# 2. Tensorflow Prophet Testing

## I - Setup

In [1]:
# Import of librairies
import tensorflow as tf
import mysql.connector as mariadb
import pandas as pd
import matplotlib.pyplot as plt
import seaborn as sns
import numpy as np
import datetime
import math
from sklearn.metrics import mean_squared_error
from sklearn.preprocessing import StandardScaler
from tensorflow import keras
from tqdm import tqdm
from joblib import dump

class sql_query:
    def __init__(self, credentials_path):
        self.db_credentials = pd.read_csv(credentials_path, index_col="Field")
      
    
    def __call__(self, query):
        
        mariadb_connection = mariadb.connect(
            user=self.db_credentials.loc["user"][0],
            password=self.db_credentials.loc["password"][0],
            host=self.db_credentials.loc["host"][0],
            port=3306,
            db = "db_velib")
        
        self.cursor = mariadb_connection.cursor()
    
        cursor = self.cursor
        cursor.execute(query)
        field_names = [i[0] for i in cursor.description]
        df = pd.DataFrame(cursor, columns=field_names)
        return df
    
# Transforming the input data in the proper format 



def data_preparation(dataset, target, start_index, end_index, history_size,
                      target_size, step, single_step=False):
    data = []
    labels = []

    start_index = start_index + history_size
    if end_index is None:
        end_index = len(dataset) - target_size

    for i in range(start_index, end_index):
        indices = range(i-history_size, i, step)
        data.append(dataset[indices])

        if single_step:
            labels.append(target[i+target_size])
        else:
            labels.append(target[i:i+target_size])

    return np.array(data), np.array(labels)

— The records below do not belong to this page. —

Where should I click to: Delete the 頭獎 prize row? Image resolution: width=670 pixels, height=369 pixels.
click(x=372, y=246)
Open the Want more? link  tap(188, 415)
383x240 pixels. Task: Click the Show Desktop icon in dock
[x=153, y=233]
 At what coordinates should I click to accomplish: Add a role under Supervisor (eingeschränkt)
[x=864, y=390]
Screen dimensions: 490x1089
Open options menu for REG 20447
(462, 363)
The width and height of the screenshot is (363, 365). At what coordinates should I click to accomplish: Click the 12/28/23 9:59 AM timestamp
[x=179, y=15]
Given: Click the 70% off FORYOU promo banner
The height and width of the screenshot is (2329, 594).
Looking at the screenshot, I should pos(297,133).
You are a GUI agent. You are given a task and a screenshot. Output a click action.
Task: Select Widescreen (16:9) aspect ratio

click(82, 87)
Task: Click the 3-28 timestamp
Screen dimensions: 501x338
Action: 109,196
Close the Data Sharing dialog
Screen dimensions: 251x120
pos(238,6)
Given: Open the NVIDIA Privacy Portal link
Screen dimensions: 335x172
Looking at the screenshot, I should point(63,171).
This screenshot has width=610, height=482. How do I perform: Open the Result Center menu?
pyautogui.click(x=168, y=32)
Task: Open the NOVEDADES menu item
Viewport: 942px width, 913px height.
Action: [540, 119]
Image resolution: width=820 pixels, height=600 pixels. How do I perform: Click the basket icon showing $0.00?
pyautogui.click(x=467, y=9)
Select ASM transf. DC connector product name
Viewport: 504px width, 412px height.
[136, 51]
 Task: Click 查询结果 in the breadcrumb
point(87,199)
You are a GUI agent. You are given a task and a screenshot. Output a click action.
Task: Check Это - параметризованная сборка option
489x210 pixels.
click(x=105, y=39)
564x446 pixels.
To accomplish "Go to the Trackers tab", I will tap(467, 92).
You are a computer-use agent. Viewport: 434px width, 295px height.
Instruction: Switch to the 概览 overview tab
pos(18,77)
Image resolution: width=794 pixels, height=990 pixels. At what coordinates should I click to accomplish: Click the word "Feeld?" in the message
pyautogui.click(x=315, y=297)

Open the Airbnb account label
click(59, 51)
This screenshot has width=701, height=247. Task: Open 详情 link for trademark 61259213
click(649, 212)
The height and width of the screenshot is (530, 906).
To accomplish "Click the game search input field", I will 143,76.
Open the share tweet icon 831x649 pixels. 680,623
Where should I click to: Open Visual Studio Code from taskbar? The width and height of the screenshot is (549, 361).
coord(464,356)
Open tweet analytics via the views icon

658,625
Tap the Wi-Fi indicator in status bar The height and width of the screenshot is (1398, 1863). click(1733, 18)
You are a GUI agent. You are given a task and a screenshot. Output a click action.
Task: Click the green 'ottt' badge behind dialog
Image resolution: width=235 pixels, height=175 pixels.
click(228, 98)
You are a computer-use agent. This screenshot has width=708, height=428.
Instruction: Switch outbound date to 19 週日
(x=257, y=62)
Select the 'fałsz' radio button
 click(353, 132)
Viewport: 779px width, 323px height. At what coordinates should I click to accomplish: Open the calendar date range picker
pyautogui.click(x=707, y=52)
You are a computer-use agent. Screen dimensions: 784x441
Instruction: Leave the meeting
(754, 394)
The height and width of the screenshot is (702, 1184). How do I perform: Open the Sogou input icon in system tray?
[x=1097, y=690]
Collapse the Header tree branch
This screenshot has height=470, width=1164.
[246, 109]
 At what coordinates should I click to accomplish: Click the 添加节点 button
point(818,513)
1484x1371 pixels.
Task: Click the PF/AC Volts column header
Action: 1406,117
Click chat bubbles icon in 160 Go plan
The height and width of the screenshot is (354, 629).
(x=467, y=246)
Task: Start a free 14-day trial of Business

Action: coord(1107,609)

def measure_rmse(actual, predicted):
    return math.sqrt(mean_squared_error(actual, predicted))

def model_training(station_id, day_of_testing, past_history, future_target):


    tf.random.set_seed(13)
    past_history = 36
    future_target = 6
    STEP = 1
    BATCH_SIZE = 32
    BUFFER_SIZE = 100000
    EPOCHS = 6
    EVALUATION_INTERVAL = 200

    request = sql_query("../../aws_mariadb_crendentials.csv")

    query = """
    SELECT DISTINCT date_of_update, nb_total_free_bikes FROM velib_realtime
    WHERE station_id = {}
    AND date_of_update > DATE('2020-05-05')
    AND date_of_update <= DATE_ADD(DATE('{}'), INTERVAL 1 DAY)
    AND MINUTE(date_of_update)%5=0
    ORDER BY date_of_update ASC
    """.format(station_id, day_of_testing)

    df = request(query)
    df.index = df['date_of_update']
    df = df.nb_total_free_bikes
    
    
    
    TRAIN_SPLIT = round(df.shape[0]*0.7)

    # StandardScaler transformation of the dataset

    std = StandardScaler()
    std.fit(df[:TRAIN_SPLIT].values.reshape(-1,1))
    df = std.transform(df.values.reshape(-1,1))

    # Creating proper format data

    x_train, y_train = data_preparation(df, df[1:], 0, TRAIN_SPLIT,
                                               past_history,
                                               future_target, STEP)
    x_val, y_val = data_preparation(df, df[1:], TRAIN_SPLIT, None,
                                           past_history,
                                           future_target, STEP)

    # Creating format for NN intput

    x_train = x_train.reshape(x_train.shape[0], x_train.shape[1], 1)
    x_val = x_val.reshape(x_val.shape[0], x_val.shape[1], 1)

    # Creating batches for tensorflow use

    train_data = tf.data.Dataset.from_tensor_slices((x_train, y_train))
    train_data = train_data.cache().shuffle(BUFFER_SIZE).batch(BATCH_SIZE).repeat()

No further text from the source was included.